In den ersten zehn Jahren ihres Lebens musste ihre Familie öfters den Wohnbezirk wechseln. «Damit ist man konfrontiert, wenn das Einkommen nicht hoch ist», weiß Ilkim Erdost aus eigener Erfahrung. «Dann sind die Wohnungen selten so, dass man länger drinnen bleiben möchte.»
Die Geschäftsführerin des gemeinnützigen Vereins ist bis heute sensibel für soziale Schieflagen. Für junge Menschen, die bereits mit 16, 17 Jahren unter Druck geraten, möchte sie Freiräume, Zeit und Ressourcen schaffen: «Damit sie sich dort in Ruhe ausprobieren, reiben und entwickeln können.»
Schon zu Beginn ihrer beruflichen Tätigkeit hat sie ein übergeordnetes Ziel für sich definiert. Dieses Ziel verfolgt sie auch heute: «Ich möchte konkrete Benachteiligungen aufwiegen, damit Menschen ihr Leben, ihre Zukunft selbst gestalten können.»
Sie selbst konnte gestalten: Nach Matura und Abschluss der vierjährigen Fachhochschule für Informationsmanagement in Eisenstadt begann Ilkim Erdost als Parlamentsmitarbeiterin, zuständig für die Familienthemen der SPÖ. Danach habe sie bei einem sechsmonatigen Volontariat für eine Frauen-NGO in Costa Rica «gelernt, meine eigene Ungeduld zu hinterfragen und wichtigen Entscheidungen mehr Zeit zu geben».
Nach ihrer Rückkehr im Jahr 2007 begann sie, die Medienarbeit für den Wiener Arbeitnehmer_innenförderungsfonds zu machen. Zwei Jahre später brachte sie ihre Tochter zur Welt, weitere zwei Jahre später übernahm sie mit viel Ambition die Direktion der Volkshochschule Ottakring. Zwischendurch studierte sie ein Jahr lang an der London School of Economics: «International Migrations and Public Policy».

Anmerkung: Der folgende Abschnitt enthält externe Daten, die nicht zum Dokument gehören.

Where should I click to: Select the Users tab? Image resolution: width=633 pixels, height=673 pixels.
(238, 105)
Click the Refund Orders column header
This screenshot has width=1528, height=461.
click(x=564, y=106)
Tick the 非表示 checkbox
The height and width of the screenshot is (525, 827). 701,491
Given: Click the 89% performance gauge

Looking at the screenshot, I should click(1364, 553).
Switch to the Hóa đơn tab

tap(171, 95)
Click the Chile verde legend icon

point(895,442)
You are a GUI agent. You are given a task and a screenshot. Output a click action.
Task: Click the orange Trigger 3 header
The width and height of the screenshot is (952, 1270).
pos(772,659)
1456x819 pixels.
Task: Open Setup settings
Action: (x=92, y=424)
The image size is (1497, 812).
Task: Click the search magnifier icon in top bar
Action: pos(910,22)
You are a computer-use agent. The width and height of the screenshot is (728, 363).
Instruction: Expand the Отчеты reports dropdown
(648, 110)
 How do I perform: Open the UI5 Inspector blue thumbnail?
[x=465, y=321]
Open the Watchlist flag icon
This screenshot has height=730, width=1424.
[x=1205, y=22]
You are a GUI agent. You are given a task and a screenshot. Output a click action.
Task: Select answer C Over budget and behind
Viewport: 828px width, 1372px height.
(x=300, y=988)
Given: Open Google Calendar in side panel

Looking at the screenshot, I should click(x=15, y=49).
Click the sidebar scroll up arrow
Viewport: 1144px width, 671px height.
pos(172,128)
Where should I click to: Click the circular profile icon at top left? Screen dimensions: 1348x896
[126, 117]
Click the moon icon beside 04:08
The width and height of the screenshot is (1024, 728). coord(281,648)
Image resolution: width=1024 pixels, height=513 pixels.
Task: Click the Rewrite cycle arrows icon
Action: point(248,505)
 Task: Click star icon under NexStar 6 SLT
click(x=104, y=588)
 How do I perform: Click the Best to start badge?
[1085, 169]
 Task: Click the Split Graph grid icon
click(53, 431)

London war eine weitere wichtige Station in ihrem Leben: «Ich hatte dort außerordentlich gute Lehrer_innen. Gleichzeitig konnte ich durch den direkten Vergleich die Infrastruktur in Wien so richtig schätzen lernen.»
Erfreulich.
Die Rückkehr in ihre weniger Stress erzeugende Heimatstadt sei ihr nicht schwergefallen. Ottakring ist ihr Bezirk geblieben. Zur Zentrale des Vereins der Wiener Jugendzentren an der Prager Straße fährt Ilkim Erdost mit dem Fahrrad – entlang des Donaukanals. Dort fand das (unfreiwillige) Erstgespräch mit dem Autor dieser Zeilen statt. Sie verständigte die Rettung, als dieser vom Rad gestürzt war, und wartete an seiner Seite bis zum Eintreffen der Einsatzkräfte. Ein Glück im Unglück!